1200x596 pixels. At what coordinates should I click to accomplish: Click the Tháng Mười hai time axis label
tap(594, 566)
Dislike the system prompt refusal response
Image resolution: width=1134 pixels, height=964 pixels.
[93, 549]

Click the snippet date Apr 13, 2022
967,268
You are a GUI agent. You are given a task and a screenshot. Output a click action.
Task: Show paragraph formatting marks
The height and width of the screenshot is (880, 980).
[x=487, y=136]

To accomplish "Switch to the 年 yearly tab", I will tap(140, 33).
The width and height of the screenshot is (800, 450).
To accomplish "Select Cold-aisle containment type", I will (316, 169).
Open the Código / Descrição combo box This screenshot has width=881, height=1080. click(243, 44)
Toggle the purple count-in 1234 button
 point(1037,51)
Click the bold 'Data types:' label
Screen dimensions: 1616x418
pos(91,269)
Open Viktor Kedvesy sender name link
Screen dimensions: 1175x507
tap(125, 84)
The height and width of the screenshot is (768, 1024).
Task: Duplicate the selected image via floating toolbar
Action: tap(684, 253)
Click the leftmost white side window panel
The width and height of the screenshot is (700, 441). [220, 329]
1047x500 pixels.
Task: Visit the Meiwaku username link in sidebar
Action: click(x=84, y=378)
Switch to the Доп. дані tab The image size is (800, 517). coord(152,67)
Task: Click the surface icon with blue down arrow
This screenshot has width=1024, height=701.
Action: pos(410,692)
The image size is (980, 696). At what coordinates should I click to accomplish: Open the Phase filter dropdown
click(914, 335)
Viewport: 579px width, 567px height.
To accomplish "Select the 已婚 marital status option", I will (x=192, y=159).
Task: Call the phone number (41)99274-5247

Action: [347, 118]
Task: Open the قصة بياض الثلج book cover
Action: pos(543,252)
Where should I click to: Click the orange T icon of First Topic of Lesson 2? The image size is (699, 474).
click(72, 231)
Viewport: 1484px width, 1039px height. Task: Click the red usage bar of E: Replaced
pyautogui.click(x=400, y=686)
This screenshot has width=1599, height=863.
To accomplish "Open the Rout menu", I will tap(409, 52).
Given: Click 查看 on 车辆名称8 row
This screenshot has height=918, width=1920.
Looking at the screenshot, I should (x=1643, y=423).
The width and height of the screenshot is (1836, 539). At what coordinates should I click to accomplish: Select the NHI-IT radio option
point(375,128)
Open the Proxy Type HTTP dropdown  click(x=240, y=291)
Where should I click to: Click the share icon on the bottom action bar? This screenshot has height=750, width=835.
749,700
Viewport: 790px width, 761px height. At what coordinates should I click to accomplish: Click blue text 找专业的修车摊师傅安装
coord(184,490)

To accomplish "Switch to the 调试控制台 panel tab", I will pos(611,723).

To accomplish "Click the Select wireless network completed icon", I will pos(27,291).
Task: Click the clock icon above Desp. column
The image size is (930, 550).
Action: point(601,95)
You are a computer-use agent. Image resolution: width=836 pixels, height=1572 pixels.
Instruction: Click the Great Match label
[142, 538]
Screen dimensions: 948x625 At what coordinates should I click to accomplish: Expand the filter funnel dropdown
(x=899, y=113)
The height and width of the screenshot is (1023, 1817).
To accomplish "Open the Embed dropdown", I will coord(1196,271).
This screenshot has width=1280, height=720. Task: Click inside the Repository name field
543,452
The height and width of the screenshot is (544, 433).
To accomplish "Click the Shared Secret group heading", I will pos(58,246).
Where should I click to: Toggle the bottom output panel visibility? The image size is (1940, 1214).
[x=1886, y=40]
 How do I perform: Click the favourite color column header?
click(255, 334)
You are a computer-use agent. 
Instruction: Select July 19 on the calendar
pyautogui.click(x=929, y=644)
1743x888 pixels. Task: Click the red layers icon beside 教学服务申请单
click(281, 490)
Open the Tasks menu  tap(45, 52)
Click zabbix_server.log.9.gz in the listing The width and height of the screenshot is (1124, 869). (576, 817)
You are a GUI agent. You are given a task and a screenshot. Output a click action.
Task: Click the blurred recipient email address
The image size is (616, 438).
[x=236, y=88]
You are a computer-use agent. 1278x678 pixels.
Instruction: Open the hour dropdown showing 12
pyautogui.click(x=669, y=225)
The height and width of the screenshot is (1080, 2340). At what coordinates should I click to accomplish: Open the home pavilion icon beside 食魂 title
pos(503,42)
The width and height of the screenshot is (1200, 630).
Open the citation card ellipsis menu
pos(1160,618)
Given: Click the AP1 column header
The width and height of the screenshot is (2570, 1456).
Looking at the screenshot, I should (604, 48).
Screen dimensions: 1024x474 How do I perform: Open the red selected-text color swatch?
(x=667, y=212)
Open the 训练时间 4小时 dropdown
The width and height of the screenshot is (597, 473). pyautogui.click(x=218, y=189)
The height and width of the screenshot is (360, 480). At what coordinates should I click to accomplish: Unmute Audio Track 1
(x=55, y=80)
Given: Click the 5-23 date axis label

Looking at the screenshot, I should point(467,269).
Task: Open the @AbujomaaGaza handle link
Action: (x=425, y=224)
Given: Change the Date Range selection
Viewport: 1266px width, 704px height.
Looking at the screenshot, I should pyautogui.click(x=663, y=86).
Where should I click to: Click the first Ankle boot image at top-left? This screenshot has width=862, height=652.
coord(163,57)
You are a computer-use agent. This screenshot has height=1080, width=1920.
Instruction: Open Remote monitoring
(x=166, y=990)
········
(Stated goal): Please express the lines starting at the one containing "You are a computer-use agent. This" and ending at the last line as a two-column CSV with the columns instruction and action. Give one row per request, with its text and its answer each in a single quoted field and any line breaks turned into spaces.

(Solution to the exercise):
instruction,action
"You are a computer-use agent. This screenshot has height=1080, width=1920. Instruction: Open Remote monitoring","(x=166, y=990)"